On balance, younger respondents preferred the separate account approach; either by doling out fiscal responsibilities proportionate to their respective earnings or by dividing bills straight down the middle. The least common method of managing finances in all generations is one wherein the person with the highest income pays all the bills and then grants their partner an allowance.
Sharing an account with your partner seems to be the most successful approach if you can hack it. Ninety-seven percent of respondents that share everything in a joint account reported being satisfied, though 95% of couples that had separate accounts but contributed equally to expenses expressed a similarly optimistic figure (95%).
Timing appears to play a critical role in the effectiveness of each system. The majority of surveyees decided to manage finances together when they moved in with each other (39%). Thirty-four percent of couples thought that it made more sense to combine their financial concerns when they got married, and a relatively small minority of 17% of couples managed finances together from the very beginning.

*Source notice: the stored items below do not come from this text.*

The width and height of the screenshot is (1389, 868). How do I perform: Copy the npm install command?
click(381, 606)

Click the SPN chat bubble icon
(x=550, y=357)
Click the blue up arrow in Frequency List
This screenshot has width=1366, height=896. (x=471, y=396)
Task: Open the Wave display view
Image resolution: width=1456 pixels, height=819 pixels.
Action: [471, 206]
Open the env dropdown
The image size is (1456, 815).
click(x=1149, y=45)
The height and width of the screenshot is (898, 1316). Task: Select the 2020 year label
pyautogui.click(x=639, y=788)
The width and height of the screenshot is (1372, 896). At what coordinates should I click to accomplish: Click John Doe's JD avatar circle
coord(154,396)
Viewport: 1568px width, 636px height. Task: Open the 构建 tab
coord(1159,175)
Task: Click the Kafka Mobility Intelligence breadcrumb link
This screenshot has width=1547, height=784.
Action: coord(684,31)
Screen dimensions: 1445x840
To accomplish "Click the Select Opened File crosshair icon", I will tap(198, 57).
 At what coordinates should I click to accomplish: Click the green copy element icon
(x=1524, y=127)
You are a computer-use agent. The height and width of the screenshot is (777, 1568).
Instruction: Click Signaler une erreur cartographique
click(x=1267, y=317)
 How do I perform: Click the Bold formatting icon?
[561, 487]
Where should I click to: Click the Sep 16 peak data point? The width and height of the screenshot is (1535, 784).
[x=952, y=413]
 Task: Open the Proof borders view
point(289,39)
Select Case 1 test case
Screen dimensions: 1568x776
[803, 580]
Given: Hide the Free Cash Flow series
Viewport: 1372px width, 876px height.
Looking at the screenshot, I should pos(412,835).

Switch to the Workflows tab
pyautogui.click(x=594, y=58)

What items are couples the most ashamed of splurging on?
Fear of partner disapproval motivated most of the participants to purchase items in secret, though the source of embarrassment as well as the objects of particular splurges varied by gender. Women proved to be more inclined to hide purchases of shoes, clothes, jewelry and beauty products, while a significant portion of male respondents confessed to not disclosing splurges on electronics (collectively, participants hid up to $371 per purchase on electronics from their significant others), video games, and alcohol and drugs. Both groups frequently omitted fast food expenses and the purchasing of gifts from each other.
Although the fear of disproval was occasioned the most as the reason for secret spending at 58%, many offenders simply felt it was none of their partner’s concern about how they spent their money. Women were more likely than men to do a little investigating, most commonly by secretly peeking into their partner’s online bank account. As far as reasons are concerned, surprisingly enough, a minimal number of both male and female participants that snooped did so because they were suspicious of infidelity. The primary goal of prying was shared between curiosity and financial concern. Eighty-six percent of busted splurgers, kept doing it after they got caught.
Baby boomers, the generation that cited shared accounts the most consistently were also found to be the couples that fought over expenses the least. For whatever reason Generation Xers fought about money the most. Thirty-six percent of this generation said that they butted heads as often as one to four times a month.